Jean-Baptiste Carlen | 1786 | Restored in 1988

  1. Principal 16′
  2. Principal 8′
  3. Suavial 8′
  4. Flûte conique 8′
  5. Bourdon 8′
  6. Octave 4′
  7. Flûte ouverte 4′
  8. Grande Tierce
  9. Nazard 3′
  10. Superoctave 3′
  11. Flageolet 2′
  12. Tierce 1 3/5′
  13. Fourniture IV 2′
  14. Cymbale IV 1 1/3′
  15. Grand Cornet V 8′
  16. Trompette 8′
  17. Clairon 4′
  1. Bourdon 8′
  2. Prestant 4′
  3. Flûte à cheminée 4′
  4. Quinte 2 2/3′
  5. Doublette 2′
  6. Flûte 2′
  7. Tierce 1 3/5′
  8. Larigot 1 1/3
  9. Cymbale IV 1′
  10. Cromorne 8′
  11. Voix humaine 8′
  1. Bourdon 16′
  2. Principal 8′
  3. Bourdon 8′
  4. Salicional 8′
  5. Voix céleste 8′
  6. Octave 4′
  7. Flûte bouchée 4′
  8. Flûte 2′
  9. Plein-jeu IV
  10. Cornet III 2 2/3′
  11. Basson 16′
  12. Trompette harmonique 8′
  13. Hautbois 8′
  1. Contrebasse 16′
  2. Soubasse 16′
  3. Quinte 10 2/3′
  4. Flûte 8′
  5. Mixture 5 1/3′
  6. Prestant 4′
  7. Bombarde 16′

Description of the organ

THE GREAT ORGANS OF THE CATHEDRAL OF NOTRE-DAME DU GLARIER IN SION

During the restoration and reconstruction of the cathedral’s great organs, carried out in 1987, an inscription on an old pipe was found:

ANNO 1786 CASPER CARLEN

GOMESIA RECKIGEN

This is certainly the date of construction of the oldest sound equipment still present in the current organ. The buffet is probably from the same time.

Over the generations, the original instrument (GO/Pos de dos/Ped) had to undergo interventions, both from the technical point of view (traction and box springs) and from the point of view of sound.

In particular, one must mention the considerable work undertaken by Joseph Merklin (1819-1905) in 1874, in the sense of the Romantic aesthetics then in full swing. He kept the sliding bed frames, refitted the mechanical traction, the drawing of the games, the keyboards and the pedal. He emptied the Positive of the back and transferred the box spring from it into a new Expressive Account located behind the buffet of the Grand-Orgue, then actuated by the 2nd keyboard. The side of the original Positive Back Buffet was preserved with a mute façade for more than a century.

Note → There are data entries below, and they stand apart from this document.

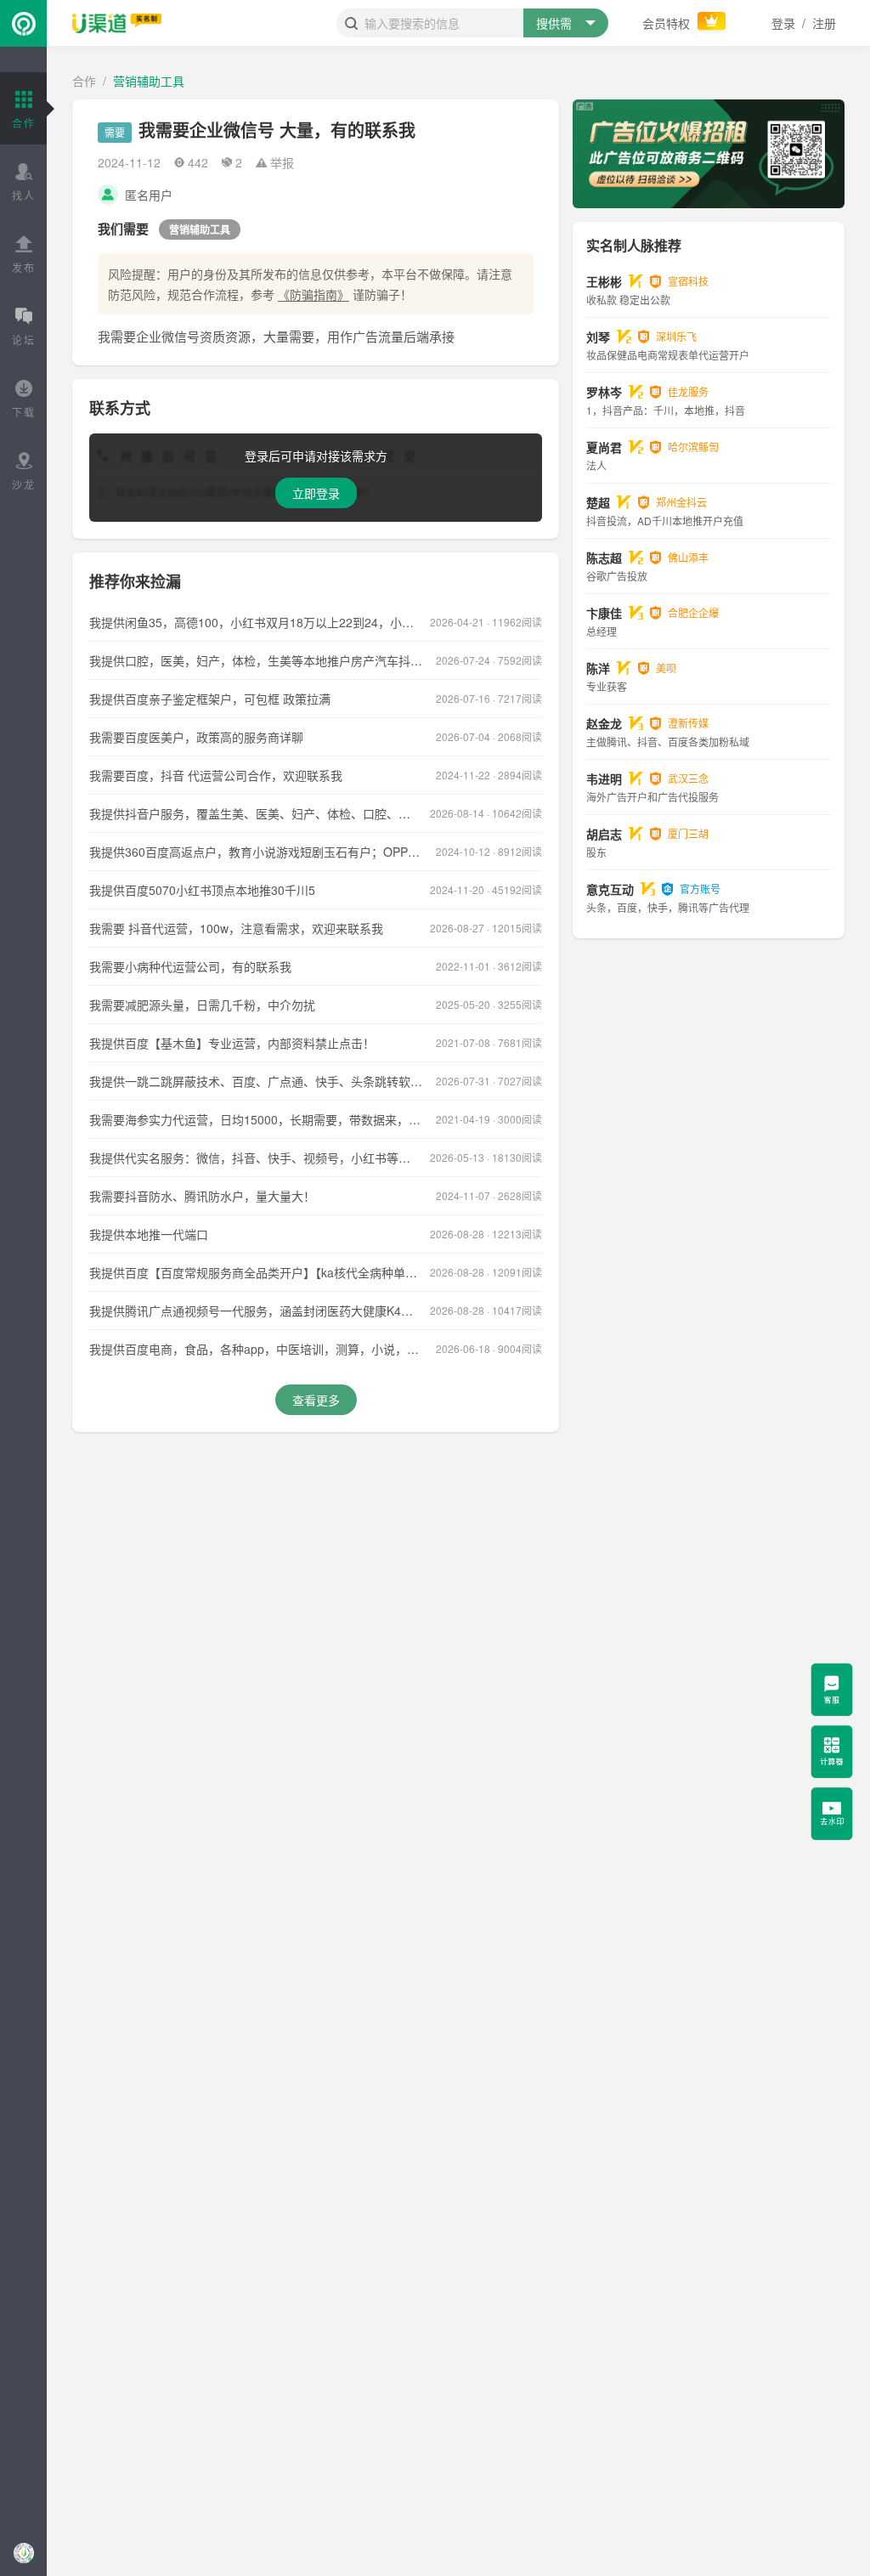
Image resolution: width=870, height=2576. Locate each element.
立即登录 (316, 492)
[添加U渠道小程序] (23, 2552)
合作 (84, 80)
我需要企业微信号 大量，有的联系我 (276, 129)
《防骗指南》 (313, 294)
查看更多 (316, 1399)
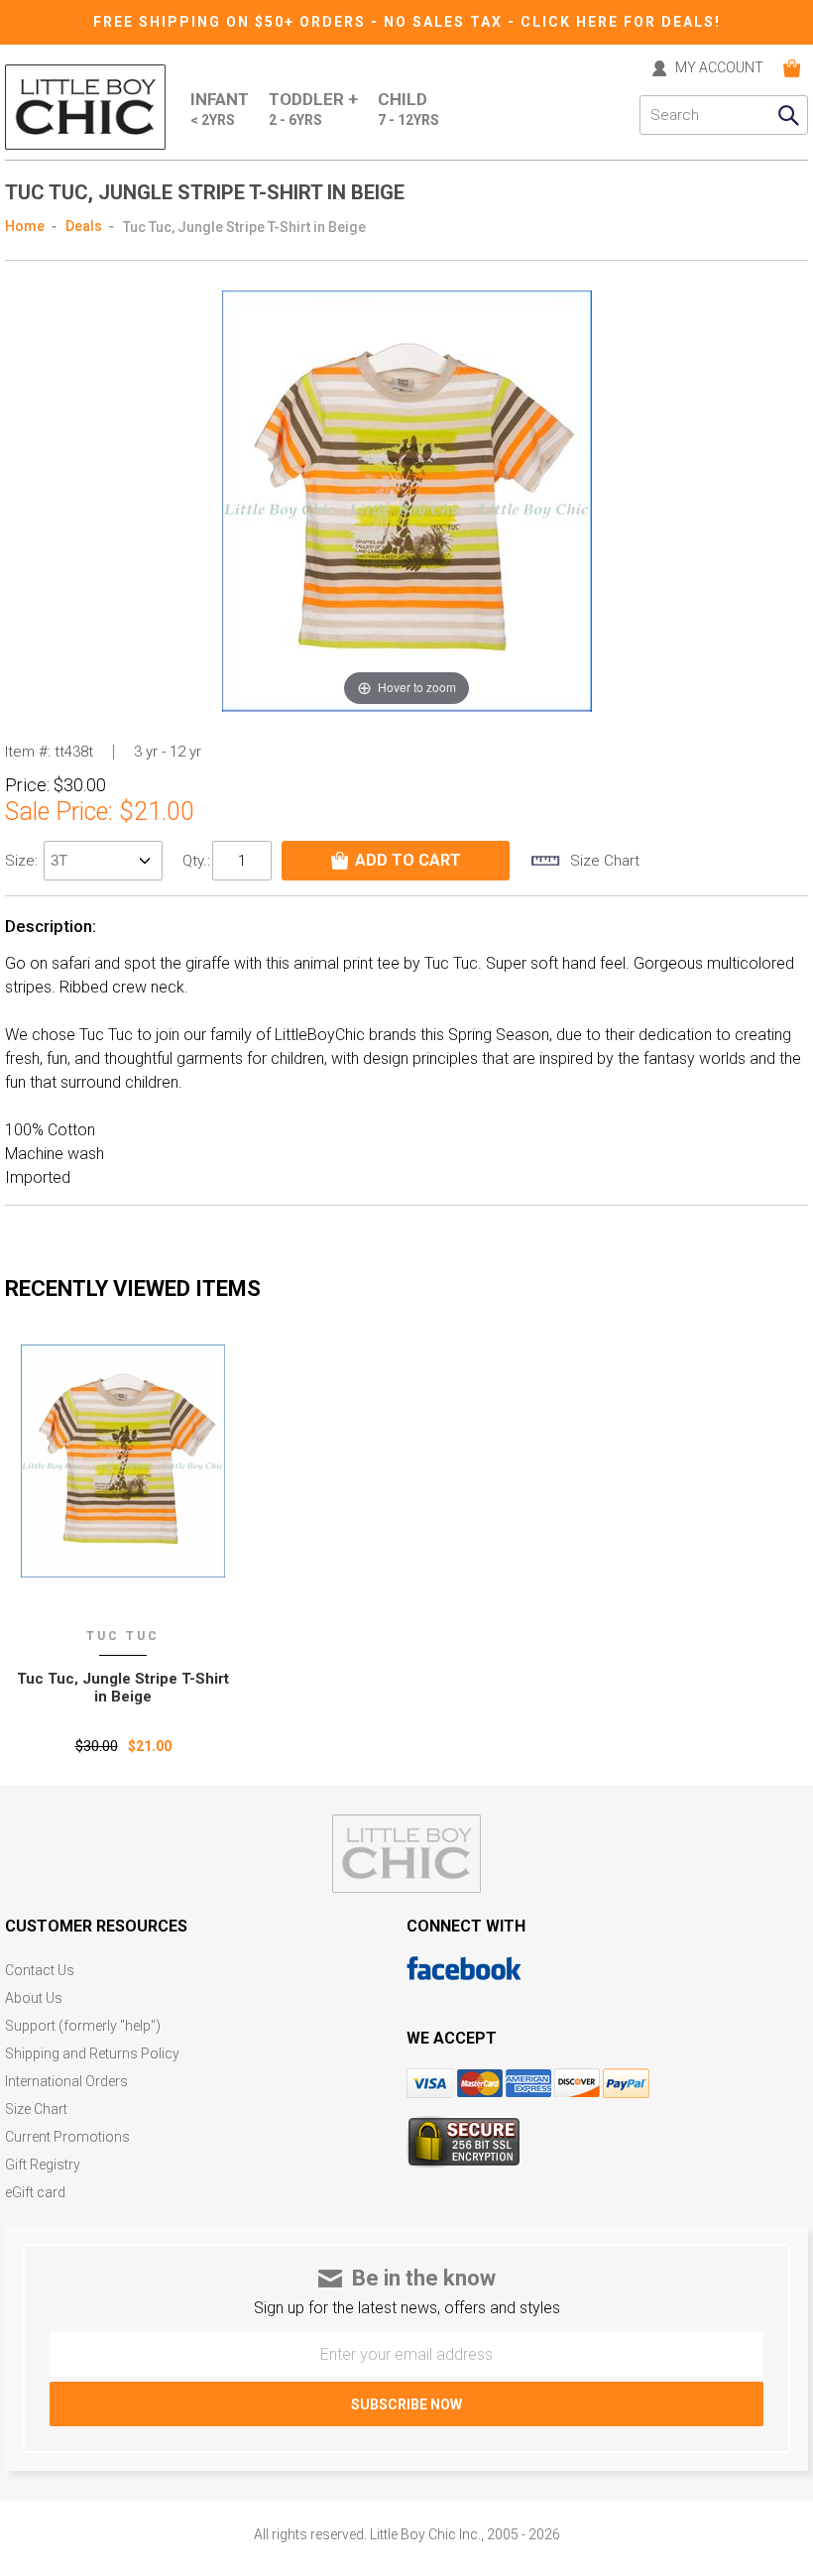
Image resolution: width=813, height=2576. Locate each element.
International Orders (66, 2081)
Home (25, 226)
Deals (83, 226)
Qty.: (196, 861)
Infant (219, 108)
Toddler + (313, 108)
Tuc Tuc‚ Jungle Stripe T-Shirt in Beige (123, 1687)
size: (23, 861)
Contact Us (39, 1970)
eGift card (35, 2192)
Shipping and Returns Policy (92, 2054)
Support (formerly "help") (83, 2026)
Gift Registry (42, 2165)
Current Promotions (67, 2137)
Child (408, 108)
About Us (33, 1998)
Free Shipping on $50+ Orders (232, 22)
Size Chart (36, 2109)
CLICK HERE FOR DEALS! (621, 22)
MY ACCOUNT (719, 67)
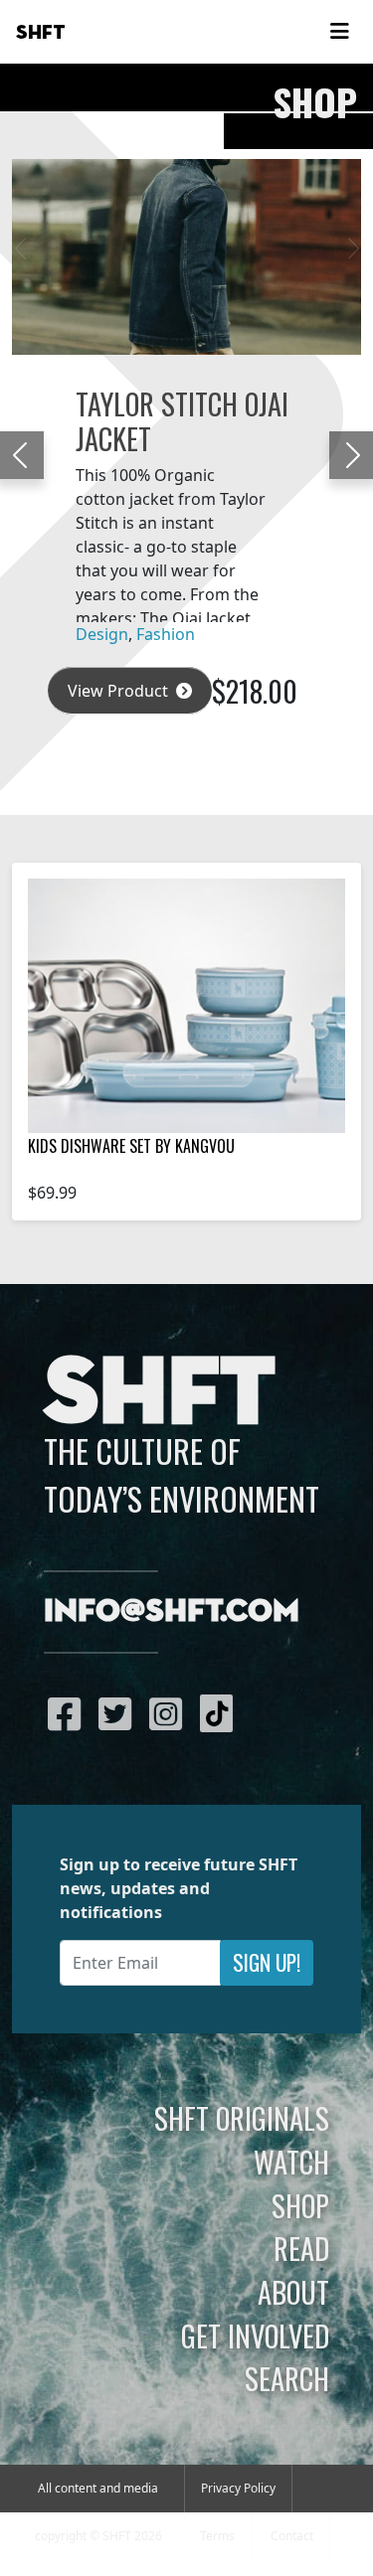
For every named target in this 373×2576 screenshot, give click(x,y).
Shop (300, 2205)
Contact (292, 2535)
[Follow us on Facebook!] (69, 1713)
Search (287, 2378)
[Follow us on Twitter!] (119, 1713)
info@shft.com (171, 1612)
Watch (291, 2161)
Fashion (165, 634)
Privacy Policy (238, 2488)
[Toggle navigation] (339, 32)
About (293, 2292)
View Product (120, 691)
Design (102, 634)
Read (301, 2248)
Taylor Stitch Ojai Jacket (182, 420)
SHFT (41, 33)
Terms (217, 2535)
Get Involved (255, 2335)
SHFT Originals (241, 2118)
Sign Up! (266, 1962)
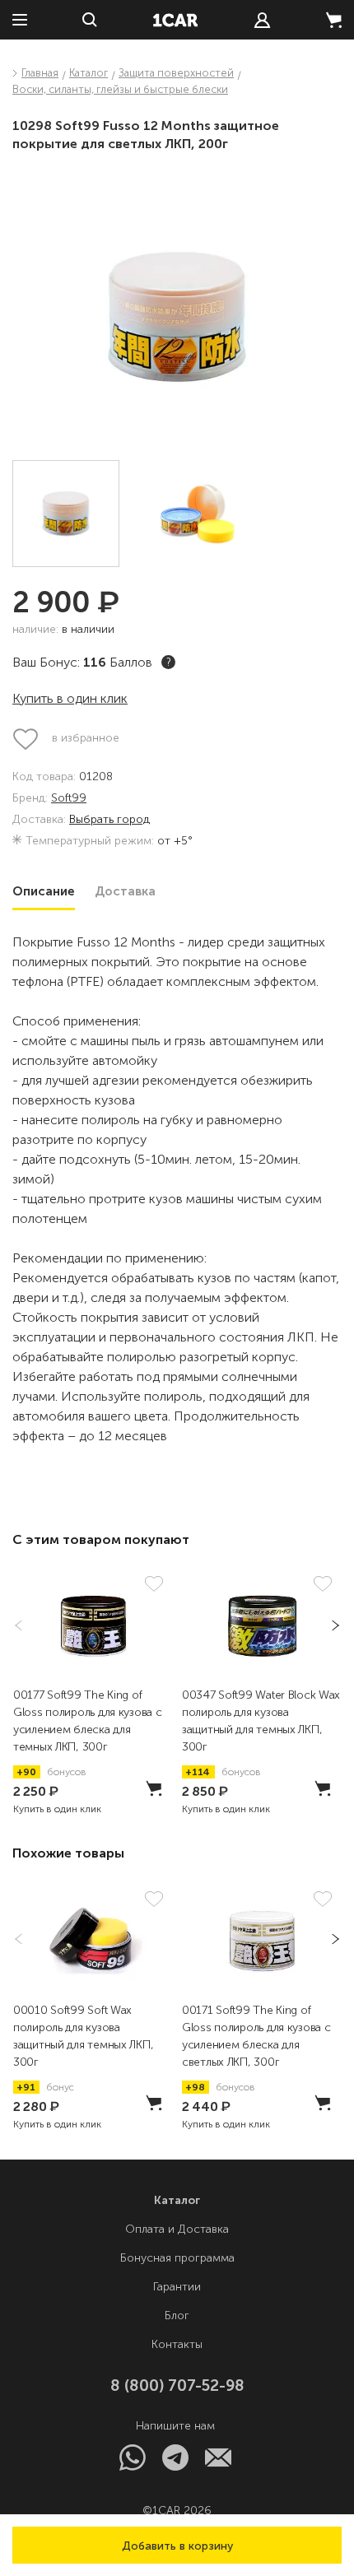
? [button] (168, 662)
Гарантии (177, 2287)
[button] (177, 2545)
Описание (43, 891)
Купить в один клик (70, 698)
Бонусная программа (177, 2258)
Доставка (125, 891)
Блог (177, 2316)
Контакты (177, 2344)
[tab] (43, 891)
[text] (262, 20)
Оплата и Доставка (177, 2229)
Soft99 (68, 798)
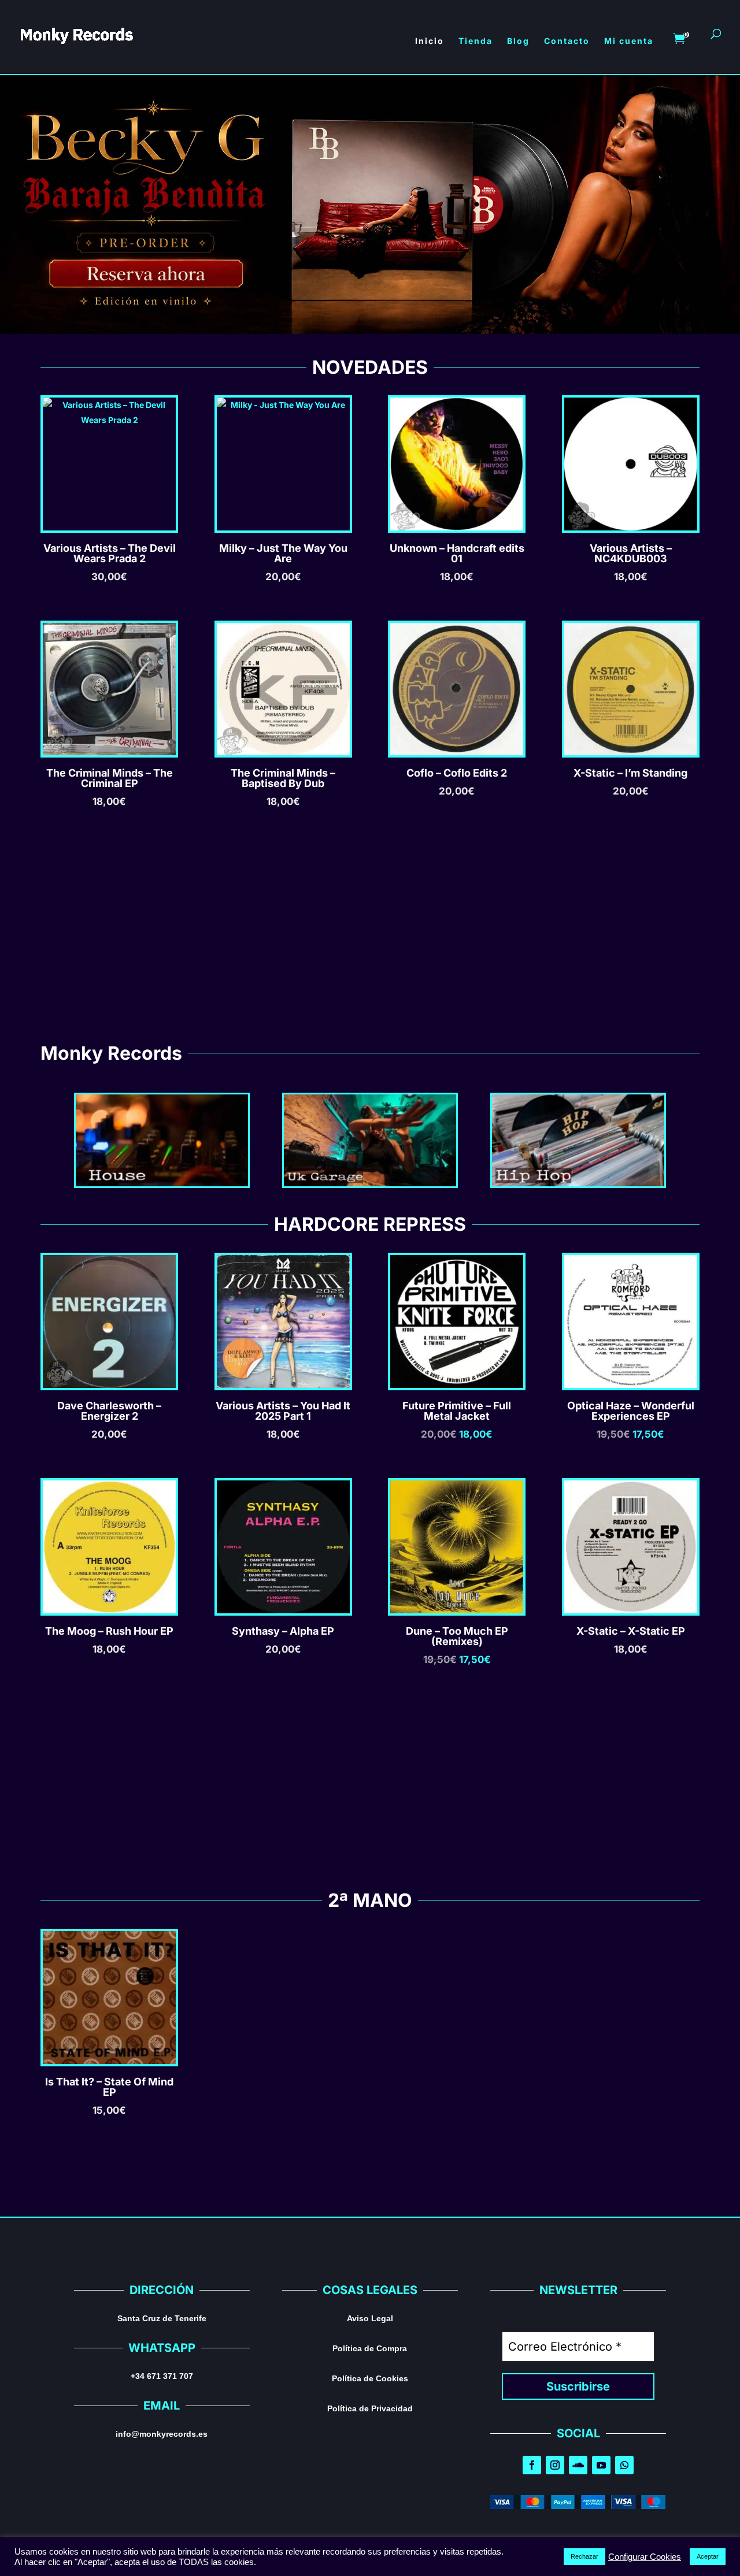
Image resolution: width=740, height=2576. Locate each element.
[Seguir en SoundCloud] (578, 2465)
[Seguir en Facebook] (532, 2465)
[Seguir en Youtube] (601, 2465)
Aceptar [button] (708, 2556)
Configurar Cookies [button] (644, 2557)
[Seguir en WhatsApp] (624, 2465)
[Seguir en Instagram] (555, 2465)
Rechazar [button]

Merklin replaced seven old games in all. The instrument thus modified functioned for about forty years. In 1912, the chapter of canons of the cathedral gave organ builder Henri Carlen de Glis (VS) the mandate of a complete transformation of the organ (with the addition of a third keyboard), involving the adoption of tubular pneumatic traction and the installation of numerous games.

At the same time, the gallery was made more spacious and reinforced, and the buffet expanded.

The restoration and reconstruction work (completed in 1988) was entrusted to the Füglister House in Grimisuat and carried out in agreement with the Federal Commission for Historical Monuments: construction of three keyboards (GO, Positive Back, Expressive Narrative and Pedal), with re-establishment of the buffets in their original dimensions. All the recoverable material of the Carlen and Merklin was integrated into the new composition.